Star Wars_ Legacy of the Force 01_ Betrayal - Aaron Allston [108]
Luke felt his lump return, but this time he knew it was caused by pride, not pain. “That’s it,” he said. “There never seems to be a right answer is a right answer.”
“Oh.”
“Watch out for people who tell you they know the right answer,” Mara added. “They may think they do, but often they’re wrong. Or they may just know that thinking is so hard, many people don’t want to do it.
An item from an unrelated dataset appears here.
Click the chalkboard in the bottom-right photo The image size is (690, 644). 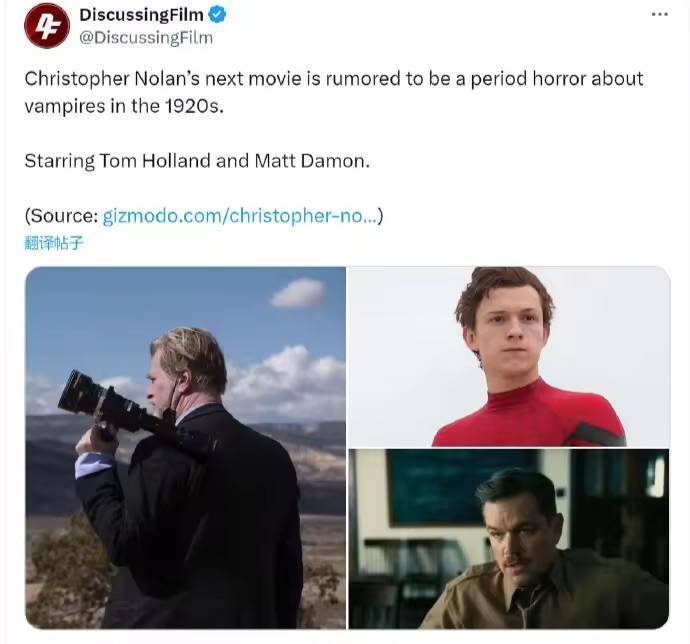pos(458,488)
They want a leader they can trust…so they don’t have to do the hard work of thinking. That’s one type of leader you don’t want to follow.”
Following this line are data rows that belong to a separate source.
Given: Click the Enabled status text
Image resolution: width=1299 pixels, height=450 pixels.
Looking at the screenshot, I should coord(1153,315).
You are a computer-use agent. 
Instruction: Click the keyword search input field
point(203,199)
Ben opened his mouth as if to ask another question, then closed it again.
“You’re right,” Luke said. “If you asked whether you should tell Han and Leia about the Anakin Solo droid, we’d just have to say we don’t know.”
Ben looked up at him. “Sometimes you hate being a Jedi, don’t you?”
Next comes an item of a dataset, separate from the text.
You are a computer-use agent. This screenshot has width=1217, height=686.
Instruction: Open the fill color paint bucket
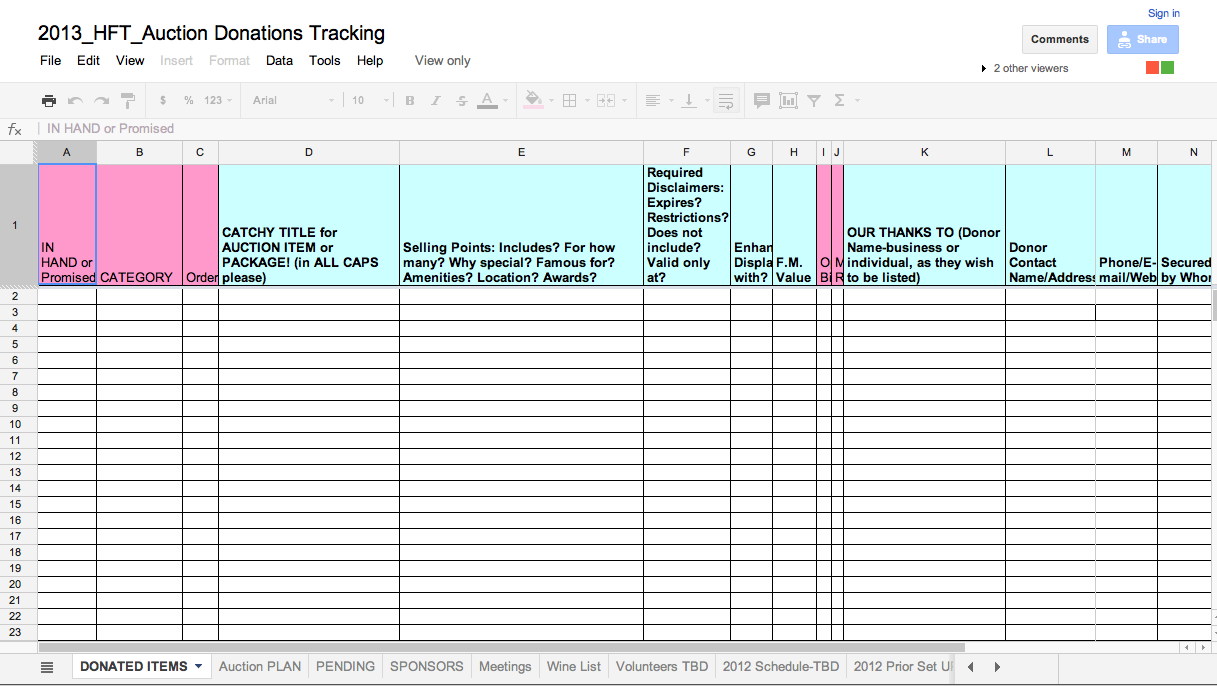pos(533,100)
Luke thought about it, then nodded. “Occasionally.”
“Me, too.”
Within an hour, all members of the three parties had departed—all but Jaina, Zekk, Jacen, and Ben, who waited behind to begin their investigations from this habitat. They waved at the departing corvettes and transports from the viewport in what had been Han and Leia’s suite.
When the last of the departing ships was gone, Jacen turned to the others. “First,” he said, “sleep. Then we get under way.”
chapter twenty-two
CORONET, CORELLIA
Taking two of the most famous people in the galaxy and smuggling them onto a highly developed, security-conscious world was actually quite simple. Luke knew it would be, at least once, and so didn’t bother consulting any of the many Intelligence friends and allies he had—beyond arranging for identicards for himself and Mara.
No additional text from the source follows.